BERLINER MORGENPOST: Generation Pflege / Kommentar von Julia Emmrich

Seit Jahrzehnten gibt es eklatante Mängel in der
Pflege. Genauso lange warnen Experten vor einer Verschärfung der
Lage, vor Geldmangel im System, vor Personalmangel und Überforderung.
Seit Langem steht also fest, dass Deutschland in der Pflege auf
Verschleiß fährt. Und die Politik? Schraubte an den Beiträgen,
schraubte an den Pflegesätzen, ließ die Pflege ansonsten aber links
liegen. Das hat sich geändert. Der Pflegenotstand gehört zu den
Großbaustellen der Regierung. Warum? Ganz einfach: persönliche
Betroffenheit!

Für viele, die heute Politik machen, ist nicht mehr automatisch
klar, dass da schon irgendjemand sein wird, der sich im Notfall um
die alten Eltern kümmert - so wie früher die Ehefrauen, die
Tanten, die Enkelinnen. Das Gleiche gilt für viele Journalisten, die
über diese Politikergeneration schreiben. Auch sie stellen sich immer
öfter die Frage: Wer kümmert sich im Ernstfall? Wenn Söhne und
Töchter berufstätig sind, oft Hunderte Kilometer entfernt leben, sich
oft auch die anstrengende Pflege nicht zutrauen – was dann? Seit auch
die professionellen Meinungsmacher immer öfter an diesem Punkt
stehen, gewinnt die Pflegefrage an Gewicht.

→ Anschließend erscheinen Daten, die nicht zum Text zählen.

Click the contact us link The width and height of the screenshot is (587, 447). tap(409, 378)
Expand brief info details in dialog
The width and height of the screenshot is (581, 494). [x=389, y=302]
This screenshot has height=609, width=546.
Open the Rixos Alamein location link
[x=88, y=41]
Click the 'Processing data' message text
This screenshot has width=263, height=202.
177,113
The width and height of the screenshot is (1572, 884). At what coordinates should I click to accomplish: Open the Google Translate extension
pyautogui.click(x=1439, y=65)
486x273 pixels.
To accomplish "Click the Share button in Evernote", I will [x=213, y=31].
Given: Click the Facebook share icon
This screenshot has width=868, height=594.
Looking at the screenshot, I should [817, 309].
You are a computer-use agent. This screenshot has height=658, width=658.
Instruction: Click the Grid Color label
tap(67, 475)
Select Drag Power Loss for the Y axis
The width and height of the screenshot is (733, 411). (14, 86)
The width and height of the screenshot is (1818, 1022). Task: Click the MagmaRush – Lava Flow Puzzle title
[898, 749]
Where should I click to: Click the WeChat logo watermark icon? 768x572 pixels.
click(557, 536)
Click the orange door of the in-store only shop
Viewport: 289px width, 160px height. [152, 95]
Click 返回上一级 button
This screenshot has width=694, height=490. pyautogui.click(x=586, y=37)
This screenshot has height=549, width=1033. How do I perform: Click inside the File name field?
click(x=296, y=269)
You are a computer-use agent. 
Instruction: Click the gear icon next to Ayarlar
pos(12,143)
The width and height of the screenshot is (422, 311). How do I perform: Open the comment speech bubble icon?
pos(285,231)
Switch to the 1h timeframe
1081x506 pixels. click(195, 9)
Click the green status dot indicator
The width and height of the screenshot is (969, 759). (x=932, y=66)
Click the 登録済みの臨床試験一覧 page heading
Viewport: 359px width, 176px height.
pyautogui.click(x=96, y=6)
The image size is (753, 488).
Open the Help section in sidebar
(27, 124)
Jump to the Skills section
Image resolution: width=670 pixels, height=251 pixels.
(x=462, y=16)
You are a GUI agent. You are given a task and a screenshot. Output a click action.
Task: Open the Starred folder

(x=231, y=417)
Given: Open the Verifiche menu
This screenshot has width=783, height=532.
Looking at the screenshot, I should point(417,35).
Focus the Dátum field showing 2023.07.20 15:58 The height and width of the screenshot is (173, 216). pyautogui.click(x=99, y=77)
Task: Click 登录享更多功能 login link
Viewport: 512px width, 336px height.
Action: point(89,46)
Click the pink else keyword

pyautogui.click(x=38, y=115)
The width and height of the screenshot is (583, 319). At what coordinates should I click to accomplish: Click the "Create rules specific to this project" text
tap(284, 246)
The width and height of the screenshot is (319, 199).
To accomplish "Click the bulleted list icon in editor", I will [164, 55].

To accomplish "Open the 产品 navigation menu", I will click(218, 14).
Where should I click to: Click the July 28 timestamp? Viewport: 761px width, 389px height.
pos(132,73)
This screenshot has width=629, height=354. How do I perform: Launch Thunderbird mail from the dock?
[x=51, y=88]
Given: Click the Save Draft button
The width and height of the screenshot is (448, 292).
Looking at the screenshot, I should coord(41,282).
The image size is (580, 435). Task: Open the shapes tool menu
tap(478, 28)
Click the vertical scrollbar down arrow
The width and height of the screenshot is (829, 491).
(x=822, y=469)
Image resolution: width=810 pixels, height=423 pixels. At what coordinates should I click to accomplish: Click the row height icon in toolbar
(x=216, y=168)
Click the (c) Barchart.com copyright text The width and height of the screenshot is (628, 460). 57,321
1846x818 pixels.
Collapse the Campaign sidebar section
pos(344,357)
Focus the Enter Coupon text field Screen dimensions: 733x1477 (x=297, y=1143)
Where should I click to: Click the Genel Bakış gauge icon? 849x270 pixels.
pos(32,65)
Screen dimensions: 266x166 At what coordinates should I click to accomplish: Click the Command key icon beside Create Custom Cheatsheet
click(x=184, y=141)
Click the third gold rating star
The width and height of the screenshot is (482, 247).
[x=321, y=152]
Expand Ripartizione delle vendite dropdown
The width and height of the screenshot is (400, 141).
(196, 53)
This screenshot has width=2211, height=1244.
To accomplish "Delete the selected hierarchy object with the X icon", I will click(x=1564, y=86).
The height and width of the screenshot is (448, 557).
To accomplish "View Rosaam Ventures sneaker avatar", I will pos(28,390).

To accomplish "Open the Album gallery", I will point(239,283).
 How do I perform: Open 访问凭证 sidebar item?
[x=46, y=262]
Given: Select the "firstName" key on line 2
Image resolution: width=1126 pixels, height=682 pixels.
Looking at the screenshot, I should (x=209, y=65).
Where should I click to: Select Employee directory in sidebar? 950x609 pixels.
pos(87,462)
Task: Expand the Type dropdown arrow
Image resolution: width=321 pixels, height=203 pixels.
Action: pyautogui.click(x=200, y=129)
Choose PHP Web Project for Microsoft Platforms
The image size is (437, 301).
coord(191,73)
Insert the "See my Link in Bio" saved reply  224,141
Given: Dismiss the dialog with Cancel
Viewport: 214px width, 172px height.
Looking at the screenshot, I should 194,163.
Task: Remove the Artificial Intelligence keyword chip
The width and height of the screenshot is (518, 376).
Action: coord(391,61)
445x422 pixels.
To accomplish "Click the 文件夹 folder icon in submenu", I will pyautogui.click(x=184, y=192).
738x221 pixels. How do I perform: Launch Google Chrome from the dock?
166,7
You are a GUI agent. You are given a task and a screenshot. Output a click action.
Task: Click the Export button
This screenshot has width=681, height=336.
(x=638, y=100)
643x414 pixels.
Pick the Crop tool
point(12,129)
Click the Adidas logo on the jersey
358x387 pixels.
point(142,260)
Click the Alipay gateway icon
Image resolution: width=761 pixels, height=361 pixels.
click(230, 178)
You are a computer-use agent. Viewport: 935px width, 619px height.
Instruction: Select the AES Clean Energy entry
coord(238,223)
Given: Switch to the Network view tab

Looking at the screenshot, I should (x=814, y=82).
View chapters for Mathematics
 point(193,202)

Als Ursula von der Leyen damals von der Pflege ihres demenzkranken
Vaters, des ehemaligen Ministerpräsidenten Ernst Albrecht, erzählte,
war das noch eine Ausnahme. Als Gesundheitsminister Jens Spahn
erklärte, er könne sich die Pflege seiner Eltern nicht vorstellen,
löste er schon eine breite Debatte aus. Sicher: Noch immer erzählen
Politiker lieber von der Sorge, zu wenig Zeit für ihre Kinder zu
haben, als von Sorge, keine gute Betreuung für hochbetagte
Familienmitglieder zu finden. Anders als bei Experten gilt zudem für
Politiker: Gemessen werden sie nicht am Problembewusstsein, sondern
am Handeln. Es wird also höchste Zeit für sichtbare Erfolge.